▸ **Aim of the exercise**: The records that follow should be copied in full, exactly as they read.

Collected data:
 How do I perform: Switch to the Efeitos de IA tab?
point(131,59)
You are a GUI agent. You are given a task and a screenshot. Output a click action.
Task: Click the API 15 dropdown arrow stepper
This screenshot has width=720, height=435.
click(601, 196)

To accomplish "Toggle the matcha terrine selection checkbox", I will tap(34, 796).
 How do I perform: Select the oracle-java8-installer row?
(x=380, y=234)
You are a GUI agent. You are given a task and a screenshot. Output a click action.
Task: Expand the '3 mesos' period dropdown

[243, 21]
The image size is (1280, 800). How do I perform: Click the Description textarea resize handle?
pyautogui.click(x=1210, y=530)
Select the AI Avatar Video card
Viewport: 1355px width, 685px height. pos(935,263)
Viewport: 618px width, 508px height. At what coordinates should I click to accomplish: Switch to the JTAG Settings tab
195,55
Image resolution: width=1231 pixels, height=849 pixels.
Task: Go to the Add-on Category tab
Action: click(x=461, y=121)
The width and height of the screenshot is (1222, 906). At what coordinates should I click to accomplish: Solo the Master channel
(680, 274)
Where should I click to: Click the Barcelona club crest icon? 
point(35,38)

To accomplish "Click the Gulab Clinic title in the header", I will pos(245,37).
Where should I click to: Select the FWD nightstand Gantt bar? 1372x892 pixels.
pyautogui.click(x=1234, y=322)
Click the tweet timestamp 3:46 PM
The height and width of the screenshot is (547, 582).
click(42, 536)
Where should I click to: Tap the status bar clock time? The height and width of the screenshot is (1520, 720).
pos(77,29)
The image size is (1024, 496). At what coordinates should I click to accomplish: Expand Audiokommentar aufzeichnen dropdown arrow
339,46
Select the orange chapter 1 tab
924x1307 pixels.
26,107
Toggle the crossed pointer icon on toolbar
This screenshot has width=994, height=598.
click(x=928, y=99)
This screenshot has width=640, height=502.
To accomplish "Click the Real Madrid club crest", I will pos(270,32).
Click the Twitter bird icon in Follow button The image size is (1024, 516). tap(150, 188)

▸ **Solution for this exercise**:
 How do I perform: Switch to the Efeitos de IA tab?
point(131,59)
You are a GUI agent. You are given a task and a screenshot. Output a click action.
Task: Click the API 15 dropdown arrow stepper
This screenshot has width=720, height=435.
click(601, 196)

To accomplish "Toggle the matcha terrine selection checkbox", I will tap(34, 796).
 How do I perform: Select the oracle-java8-installer row?
(x=380, y=234)
You are a GUI agent. You are given a task and a screenshot. Output a click action.
Task: Expand the '3 mesos' period dropdown

[243, 21]
The image size is (1280, 800). How do I perform: Click the Description textarea resize handle?
pyautogui.click(x=1210, y=530)
Select the AI Avatar Video card
Viewport: 1355px width, 685px height. pos(935,263)
Viewport: 618px width, 508px height. At what coordinates should I click to accomplish: Switch to the JTAG Settings tab
195,55
Image resolution: width=1231 pixels, height=849 pixels.
Task: Go to the Add-on Category tab
Action: click(x=461, y=121)
The width and height of the screenshot is (1222, 906). At what coordinates should I click to accomplish: Solo the Master channel
(680, 274)
Where should I click to: Click the Barcelona club crest icon? 
point(35,38)

To accomplish "Click the Gulab Clinic title in the header", I will pos(245,37).
Where should I click to: Select the FWD nightstand Gantt bar? 1372x892 pixels.
pyautogui.click(x=1234, y=322)
Click the tweet timestamp 3:46 PM
The height and width of the screenshot is (547, 582).
click(42, 536)
Where should I click to: Tap the status bar clock time? The height and width of the screenshot is (1520, 720).
pos(77,29)
The image size is (1024, 496). At what coordinates should I click to accomplish: Expand Audiokommentar aufzeichnen dropdown arrow
339,46
Select the orange chapter 1 tab
924x1307 pixels.
26,107
Toggle the crossed pointer icon on toolbar
This screenshot has width=994, height=598.
click(x=928, y=99)
This screenshot has width=640, height=502.
To accomplish "Click the Real Madrid club crest", I will pos(270,32).
Click the Twitter bird icon in Follow button The image size is (1024, 516). tap(150, 188)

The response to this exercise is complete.